EXERCISE DIRECTIONS =
Here are some records. Transcribe all of them exactly.

DATASET =
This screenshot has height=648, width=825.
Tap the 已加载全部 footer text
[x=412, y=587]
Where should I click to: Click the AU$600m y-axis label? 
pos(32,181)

ANSWER TO THIS TASK =
This screenshot has height=648, width=825.
Tap the 已加载全部 footer text
[x=412, y=587]
Where should I click to: Click the AU$600m y-axis label? 
pos(32,181)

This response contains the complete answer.